• Required task:
Decide whether each of these statements agrees with the court decision, answering yes or no and quoting the words of the decision that settle it: 1. The claimant's property is located in Steuben County. 2. The calendar call was scheduled for a morning hour. 3. The claimant told the Clerk she had retained a Buffalo law firm.

======== Quoted text

SPALLONE v. THE STATE OF NEW YORK, #2000-004-542, Claim No. 98864, Motion No.
IN THE MATTER OF THE CLAIM OF JOANN SPALLONE
Footnote (claimant name)
THE STATE OF NEW YORK
Footnote (defendant name)
JEROME F. HANIFIN
JOANN SPALLONE, PRO SE
HON. ELIOT SPITZER
BY: Earl F. Gialanella, Assistant Attorney General, of counsel
November 27, 2000
See also (multicaptioned
Defendant moves for dismissal of Claim No. 98864 pursuant to section
206.15 of the
Uniform Rules for the Court of Claims (22 NYCRR
The following papers were considered by the Court:
Notice of Motion, filed November 6, 2000 1
Affirmation of Earl
F. Gialanella, AAG with attached exhibit
in support of motion, filed November 6, 2000 2
service of motion, sworn to
November 3, 2000 3
Claim, filed August 26, 1998 4
Verified Answer, with
September 29, 1998 5
Reply to Counterclaim, filed December 14, 1998 6
Letter to the Court from claimant dated November 20,
The Claim, filed August 26, 1998, alleges damage to real property owned by
claimant. The property, apparently income producing, is located in
Hammondsport in Steuben County.
According to the Claim, "[o]n or about" October 10, 1996, employees of the
New York State Department of Transportation
carelessly and recklessly damaged the real property... by digging ditches,
placing concrete barriers and disrupting water supplies, electrical lines and
sewer connections... causing [claimant] to have to hire people to reconnect the
water supply... and the sewer... and totally shutting off access, except through
other property... causing the claimant to sustain loss of use and loss of income
from said rental properties.
The Claim was filed on claimant's behalf by a member of an Elmira law firm who
was thus the attorney of record for claimant. Thereafter, claimant and her
attorney had a parting of the ways which the Court first became aware of on
August 15, 2000, when the Court Clerk for the Binghamton District contacted the
attorney of record to schedule a conference and discuss a trial date. The
attorney of record advised the Clerk that he had been discharged by claimant and
that claimant had picked up her file from his office.
The day after the Clerk's conversation with the attorney of record, ie. August
16, claimant telephoned the Clerk. Claimant told the Clerk that she had
retained a Rochester law firm to represent her in her Court of Claims lawsuit.
The Clerk asked that claimant immediately contact the Rochester firm and ask
them to get in touch with the Court.
Thereafter, the Court heard nothing from claimant, the attorney of record, or
the Rochester attorneys. Three weeks later, on September 7, the Clerk wrote a
letter (a copy of which is appended to Paper No. 2 as Exhibit A) to claimant's
attorney of record, and sent copies to claimant and State's counsel. The letter
made note of claimant's August 16 conversation with the Clerk, then
To date we have neither seen a substitution, nor have we heard from any other
firm regarding this matter. I again spoke with you and [claimant] today, and
repeated what I said to you both in August. ***
Judge Hanifin has decided to schedule a calendar call of this claim. The
calendar call will take place at 2:45 p.m., Monday, September 25, 2000 *** As
the attorney of record for claimant, you, or the claimant, must appear in person
at the calendar call to advise the Court of the status of this claim. By copy
of this letter we are asking that if [claimant] has another attorney, that she
give this letter to the attorney immediately. Please be advised that in
the event that no one appears on behalf of the claimant at the calendar call,
the Court may at that time entertain a motion by the State to dismiss this claim
for failure to prosecute (see 22 NYCRR 206.15).

================
======== Listing

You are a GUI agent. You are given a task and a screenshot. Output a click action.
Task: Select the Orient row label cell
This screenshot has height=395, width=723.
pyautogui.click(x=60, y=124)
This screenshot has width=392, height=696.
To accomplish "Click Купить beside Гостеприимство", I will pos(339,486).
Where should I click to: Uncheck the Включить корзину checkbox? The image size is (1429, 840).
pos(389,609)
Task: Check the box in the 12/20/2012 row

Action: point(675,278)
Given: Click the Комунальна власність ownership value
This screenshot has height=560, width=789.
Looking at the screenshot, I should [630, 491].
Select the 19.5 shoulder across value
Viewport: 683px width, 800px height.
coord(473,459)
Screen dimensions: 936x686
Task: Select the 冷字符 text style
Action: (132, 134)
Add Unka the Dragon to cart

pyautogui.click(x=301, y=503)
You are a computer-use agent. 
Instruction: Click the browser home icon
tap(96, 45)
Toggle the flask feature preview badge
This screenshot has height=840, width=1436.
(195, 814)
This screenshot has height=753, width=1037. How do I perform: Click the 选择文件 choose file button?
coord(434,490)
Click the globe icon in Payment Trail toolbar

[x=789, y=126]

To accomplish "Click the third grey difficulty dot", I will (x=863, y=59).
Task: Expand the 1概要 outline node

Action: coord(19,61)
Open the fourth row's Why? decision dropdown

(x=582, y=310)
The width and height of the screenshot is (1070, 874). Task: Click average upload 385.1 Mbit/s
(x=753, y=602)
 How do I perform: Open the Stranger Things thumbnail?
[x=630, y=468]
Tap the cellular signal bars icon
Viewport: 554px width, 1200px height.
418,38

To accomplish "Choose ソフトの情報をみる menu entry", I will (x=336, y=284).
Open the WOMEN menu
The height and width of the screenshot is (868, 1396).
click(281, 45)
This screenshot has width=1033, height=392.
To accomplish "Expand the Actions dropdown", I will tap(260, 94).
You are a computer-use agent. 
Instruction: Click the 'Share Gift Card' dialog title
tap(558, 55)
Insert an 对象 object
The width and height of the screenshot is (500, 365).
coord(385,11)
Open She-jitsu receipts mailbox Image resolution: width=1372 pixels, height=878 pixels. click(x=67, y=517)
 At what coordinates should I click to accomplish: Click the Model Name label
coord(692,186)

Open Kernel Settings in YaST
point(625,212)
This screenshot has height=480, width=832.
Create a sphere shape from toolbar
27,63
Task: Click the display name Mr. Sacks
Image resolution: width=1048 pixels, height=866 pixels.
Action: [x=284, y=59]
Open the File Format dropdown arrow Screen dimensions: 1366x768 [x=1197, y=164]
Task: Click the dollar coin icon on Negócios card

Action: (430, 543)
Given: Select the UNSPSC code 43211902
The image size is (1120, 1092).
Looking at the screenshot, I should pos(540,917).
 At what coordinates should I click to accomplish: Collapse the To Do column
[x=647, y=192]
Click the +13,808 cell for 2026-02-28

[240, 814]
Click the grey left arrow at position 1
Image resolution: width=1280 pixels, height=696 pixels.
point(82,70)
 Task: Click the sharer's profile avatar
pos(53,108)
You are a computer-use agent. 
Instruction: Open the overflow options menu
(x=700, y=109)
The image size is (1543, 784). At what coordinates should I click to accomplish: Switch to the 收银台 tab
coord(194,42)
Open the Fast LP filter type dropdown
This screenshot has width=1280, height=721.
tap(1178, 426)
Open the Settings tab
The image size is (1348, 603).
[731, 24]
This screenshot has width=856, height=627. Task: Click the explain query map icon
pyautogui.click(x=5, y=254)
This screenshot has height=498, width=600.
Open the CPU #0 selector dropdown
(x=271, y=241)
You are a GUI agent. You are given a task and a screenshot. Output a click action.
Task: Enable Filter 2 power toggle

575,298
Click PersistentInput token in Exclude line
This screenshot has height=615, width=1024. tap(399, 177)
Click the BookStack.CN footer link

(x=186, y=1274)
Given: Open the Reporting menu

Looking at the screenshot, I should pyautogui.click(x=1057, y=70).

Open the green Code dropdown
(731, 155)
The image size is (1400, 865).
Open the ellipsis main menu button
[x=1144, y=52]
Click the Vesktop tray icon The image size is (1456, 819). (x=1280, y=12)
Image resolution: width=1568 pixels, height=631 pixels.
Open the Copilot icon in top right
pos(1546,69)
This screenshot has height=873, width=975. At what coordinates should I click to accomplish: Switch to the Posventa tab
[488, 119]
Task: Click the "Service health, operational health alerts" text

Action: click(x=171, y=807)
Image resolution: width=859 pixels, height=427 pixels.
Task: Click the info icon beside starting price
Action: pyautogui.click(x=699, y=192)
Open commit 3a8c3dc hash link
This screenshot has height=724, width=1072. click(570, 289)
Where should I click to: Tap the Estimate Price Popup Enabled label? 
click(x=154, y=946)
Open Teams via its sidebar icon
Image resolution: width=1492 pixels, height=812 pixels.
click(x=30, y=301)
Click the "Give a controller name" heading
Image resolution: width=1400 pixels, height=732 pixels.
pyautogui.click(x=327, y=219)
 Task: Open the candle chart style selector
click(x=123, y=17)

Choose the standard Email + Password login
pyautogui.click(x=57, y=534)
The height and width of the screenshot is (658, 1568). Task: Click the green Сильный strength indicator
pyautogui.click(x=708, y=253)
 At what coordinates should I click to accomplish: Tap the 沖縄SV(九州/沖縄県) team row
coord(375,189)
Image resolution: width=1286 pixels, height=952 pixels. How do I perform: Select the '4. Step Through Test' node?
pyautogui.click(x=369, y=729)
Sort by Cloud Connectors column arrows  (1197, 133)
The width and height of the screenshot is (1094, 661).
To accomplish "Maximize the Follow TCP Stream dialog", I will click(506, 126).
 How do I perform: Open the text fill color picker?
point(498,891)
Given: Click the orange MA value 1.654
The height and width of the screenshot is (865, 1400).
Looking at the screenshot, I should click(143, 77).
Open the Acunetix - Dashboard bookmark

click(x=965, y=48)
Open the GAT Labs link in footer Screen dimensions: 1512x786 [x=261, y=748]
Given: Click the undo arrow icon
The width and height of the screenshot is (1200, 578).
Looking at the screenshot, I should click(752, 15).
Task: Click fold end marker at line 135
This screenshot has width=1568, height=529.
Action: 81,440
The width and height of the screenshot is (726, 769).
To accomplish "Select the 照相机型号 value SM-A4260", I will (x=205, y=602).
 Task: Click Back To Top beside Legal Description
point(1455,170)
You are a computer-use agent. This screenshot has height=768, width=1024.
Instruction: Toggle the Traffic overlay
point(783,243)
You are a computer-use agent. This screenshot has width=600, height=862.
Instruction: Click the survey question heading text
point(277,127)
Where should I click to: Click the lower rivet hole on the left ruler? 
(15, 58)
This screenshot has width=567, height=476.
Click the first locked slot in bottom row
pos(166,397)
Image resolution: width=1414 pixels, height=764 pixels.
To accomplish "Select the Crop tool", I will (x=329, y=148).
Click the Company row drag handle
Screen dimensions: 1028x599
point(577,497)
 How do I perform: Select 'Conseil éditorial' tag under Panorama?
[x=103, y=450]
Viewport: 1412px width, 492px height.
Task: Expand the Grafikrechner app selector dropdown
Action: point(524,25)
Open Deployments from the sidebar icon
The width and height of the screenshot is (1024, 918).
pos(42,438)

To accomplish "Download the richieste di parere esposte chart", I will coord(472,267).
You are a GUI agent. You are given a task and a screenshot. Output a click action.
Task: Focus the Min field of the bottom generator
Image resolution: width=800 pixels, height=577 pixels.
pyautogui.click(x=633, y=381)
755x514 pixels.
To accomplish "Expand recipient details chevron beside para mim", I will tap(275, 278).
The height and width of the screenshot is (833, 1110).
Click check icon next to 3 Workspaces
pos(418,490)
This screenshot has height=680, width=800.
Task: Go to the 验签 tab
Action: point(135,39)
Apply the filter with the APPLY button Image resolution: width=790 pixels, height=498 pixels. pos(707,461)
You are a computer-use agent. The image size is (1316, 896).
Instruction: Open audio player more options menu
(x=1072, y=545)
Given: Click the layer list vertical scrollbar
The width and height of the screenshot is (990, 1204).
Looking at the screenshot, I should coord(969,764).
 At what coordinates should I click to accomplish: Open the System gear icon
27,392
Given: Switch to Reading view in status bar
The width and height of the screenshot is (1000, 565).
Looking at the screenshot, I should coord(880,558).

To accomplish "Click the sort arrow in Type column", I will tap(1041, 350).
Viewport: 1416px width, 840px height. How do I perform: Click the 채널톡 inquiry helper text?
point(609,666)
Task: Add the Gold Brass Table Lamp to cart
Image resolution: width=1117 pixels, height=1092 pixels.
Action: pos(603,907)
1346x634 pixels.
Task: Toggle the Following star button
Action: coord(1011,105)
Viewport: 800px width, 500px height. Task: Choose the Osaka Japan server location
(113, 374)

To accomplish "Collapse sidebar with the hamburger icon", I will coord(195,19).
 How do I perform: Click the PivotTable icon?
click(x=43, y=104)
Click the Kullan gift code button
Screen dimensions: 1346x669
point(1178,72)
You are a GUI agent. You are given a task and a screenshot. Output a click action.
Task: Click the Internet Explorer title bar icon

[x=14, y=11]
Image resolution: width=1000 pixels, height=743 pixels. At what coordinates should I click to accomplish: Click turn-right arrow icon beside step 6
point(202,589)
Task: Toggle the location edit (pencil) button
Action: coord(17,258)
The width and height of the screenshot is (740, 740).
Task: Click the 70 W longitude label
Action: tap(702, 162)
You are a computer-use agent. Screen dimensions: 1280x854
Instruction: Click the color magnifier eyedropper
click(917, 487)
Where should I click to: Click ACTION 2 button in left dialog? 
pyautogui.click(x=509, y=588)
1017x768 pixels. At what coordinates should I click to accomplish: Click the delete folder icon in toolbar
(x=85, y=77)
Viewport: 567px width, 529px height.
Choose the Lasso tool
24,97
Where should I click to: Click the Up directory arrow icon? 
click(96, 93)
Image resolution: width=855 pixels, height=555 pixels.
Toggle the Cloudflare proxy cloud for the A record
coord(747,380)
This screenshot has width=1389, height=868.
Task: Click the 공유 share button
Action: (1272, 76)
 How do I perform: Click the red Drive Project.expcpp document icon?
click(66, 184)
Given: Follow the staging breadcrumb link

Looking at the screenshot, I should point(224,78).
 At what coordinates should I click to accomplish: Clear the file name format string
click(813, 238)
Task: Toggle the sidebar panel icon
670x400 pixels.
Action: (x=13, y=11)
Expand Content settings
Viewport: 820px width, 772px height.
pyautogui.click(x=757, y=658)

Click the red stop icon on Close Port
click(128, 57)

================

• Right answer:
1. Yes: "located in Hammondsport in Steuben County."
2. No: "The calendar call will take place at 2:45 p.m., Monday, September 25, 2000"
3. No: "she had retained a Rochester law firm to represent her in her Court of Claims lawsuit."